» What is needed: No pictures belong in the copy. Set down exactly the lines from the one that contains "You are a computer-use" through the end of the data.

» Given records:
########################################
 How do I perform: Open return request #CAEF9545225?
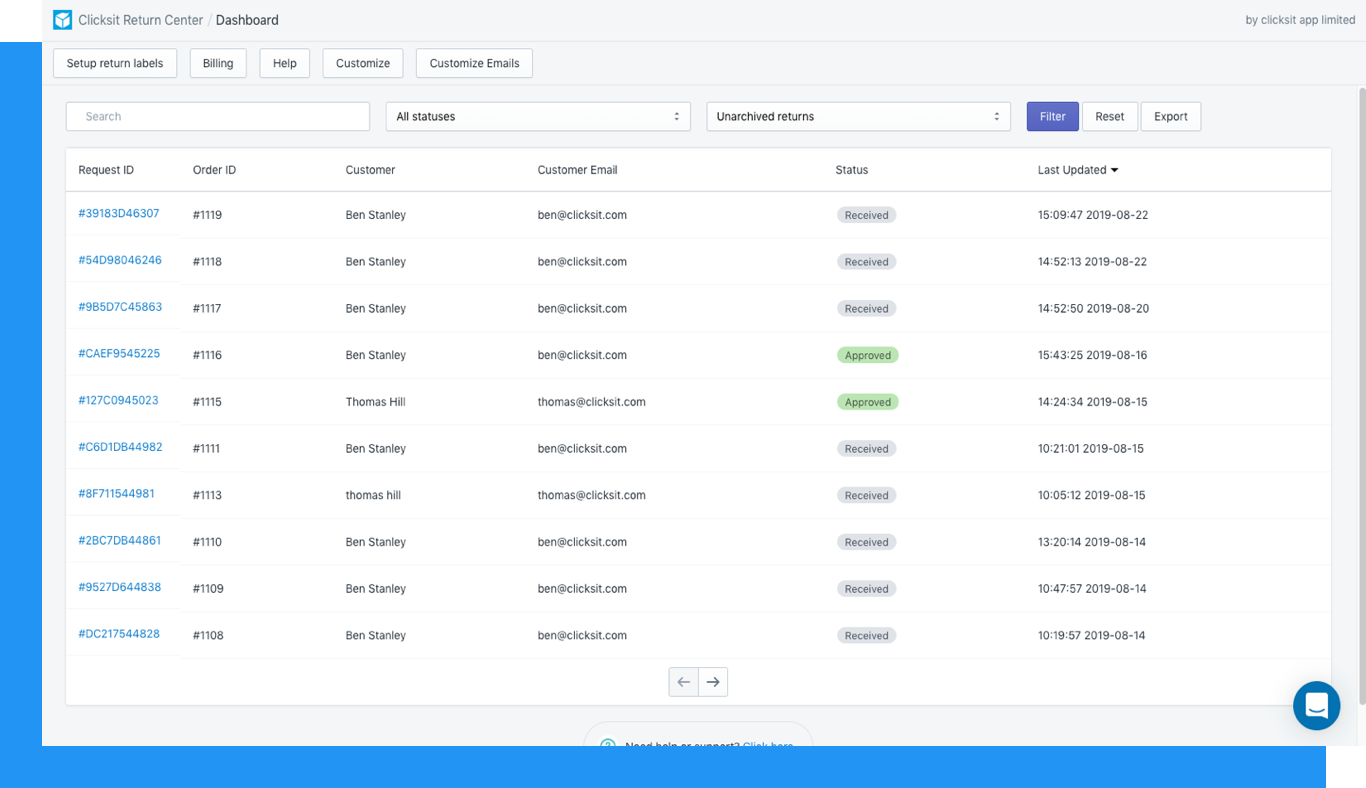[119, 354]
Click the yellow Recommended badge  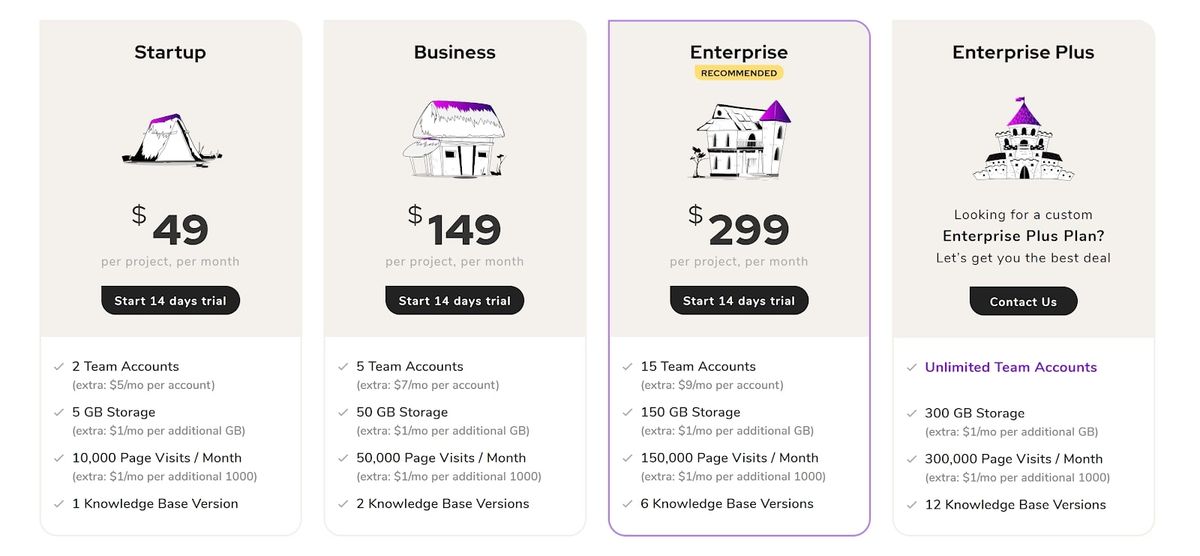(x=739, y=73)
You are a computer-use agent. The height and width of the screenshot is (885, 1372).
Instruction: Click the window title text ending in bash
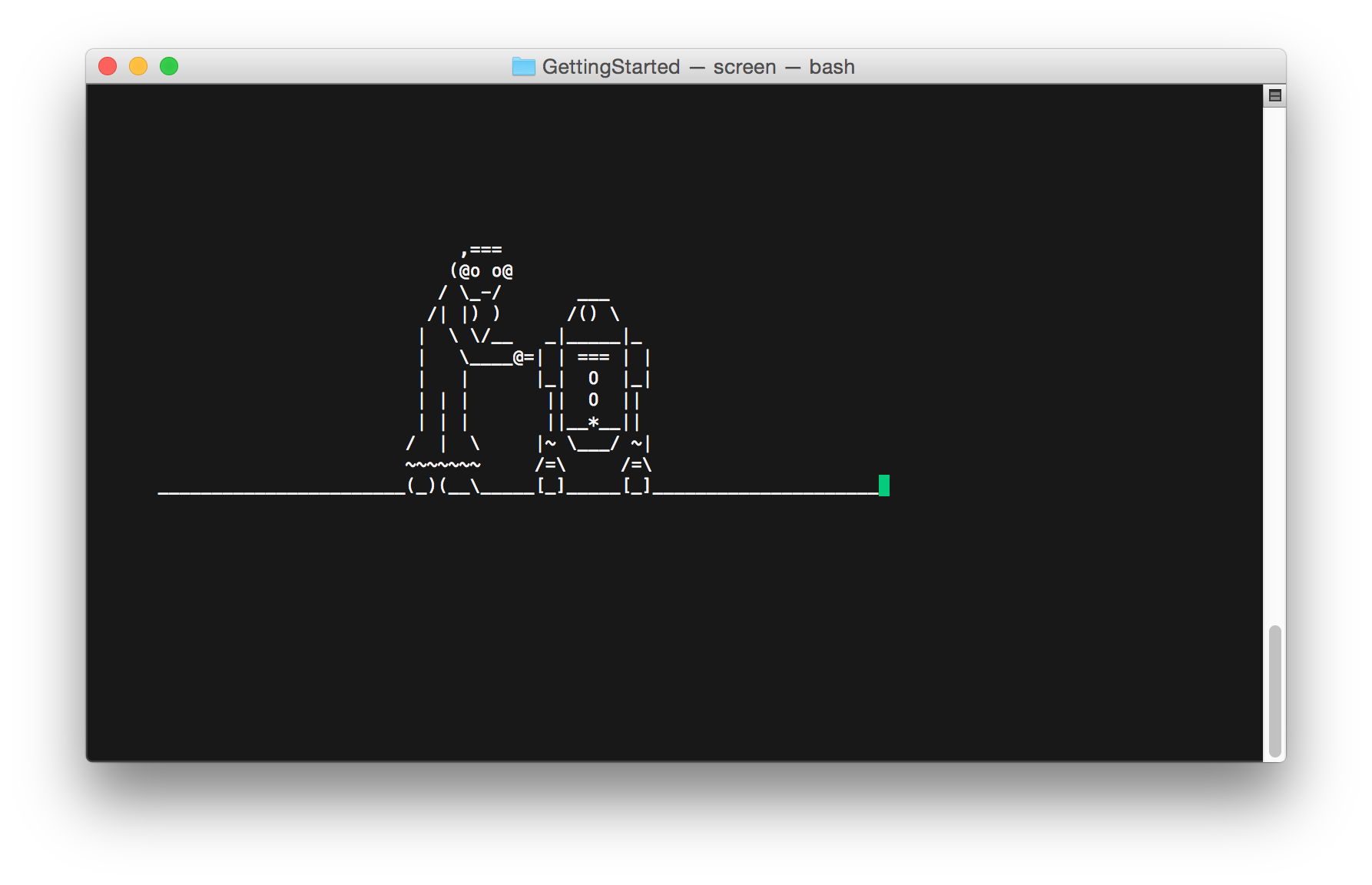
########################################
» Answer space:
You are a computer-use agent. The height and width of the screenshot is (885, 1372).
Instruction: Click the window title text ending in bash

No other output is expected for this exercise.